Pablo Martinez Monsivais/AP
On Monday the President will offer ways to pay for his $467 billion American Jobs Act mostly by increasing taxes on the wealthy.
I’m all in favor, but it’s an odd strategy. If any Republican was prepared to vote for the jobs bill, this will send him or her scurrying.
So if the President was never really serious about getting Republican votes in the first place — if his jobs bill and the tax increase on the wealthy were always going to be part of his 2012 election year pitch — why didn’t he make his jobs bill big enough to do the job?
Here’s another odd thing.
The deficit-reduction plan the President will present Monday to Congress’s special supercommittee on the debt (now struggling to come up with $1.5 trillion in deficit reduction) will also propose some $2 to $3 trillion in additional deficit reduction over the next ten years — including changes in Medicare.
According to the President’s plan, those tax increases and spending cuts would go into effect in 2013.
But there’s a strong likelihood the American economy will still be anemic in 2013, if not on life support.

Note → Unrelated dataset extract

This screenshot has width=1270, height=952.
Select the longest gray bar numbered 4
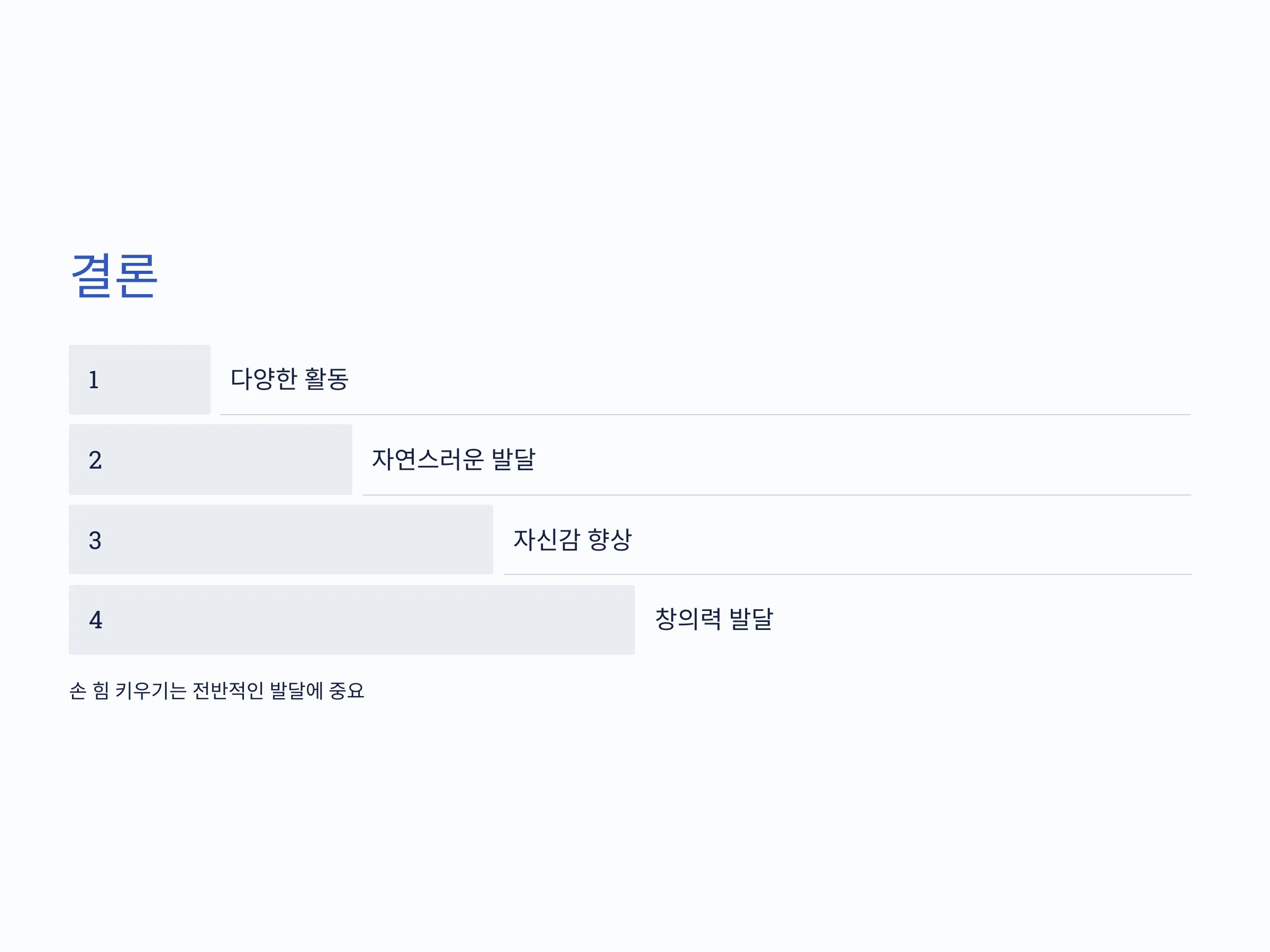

Even if we avoid a double dip the jobs picture we’ll almost certainly be terrible. Even if by some miracle job growth soared to the average monthly growth over the past decade, the unemployment rate wouldn’t get back down to 6 percent until 2024.
When unemployment is still in the stratosphere, it would be insane to start cutting the deficit by $3 trillion to $4 trillion. That would push unemployment into outer space.
And in proposing such a huge deficit reduction package, the President continues to reenforce the Republican lie that the budget deficit is our biggest challenge — indeed, that we’re in the fix we’re in because government has become too big.
If the President wants to show his creds on deficit reduction, at least put in a trigger that begins to lower the deficit only when unemployment falls to 6 percent.
Our national crisis is joblessness and low wages, not the deficit.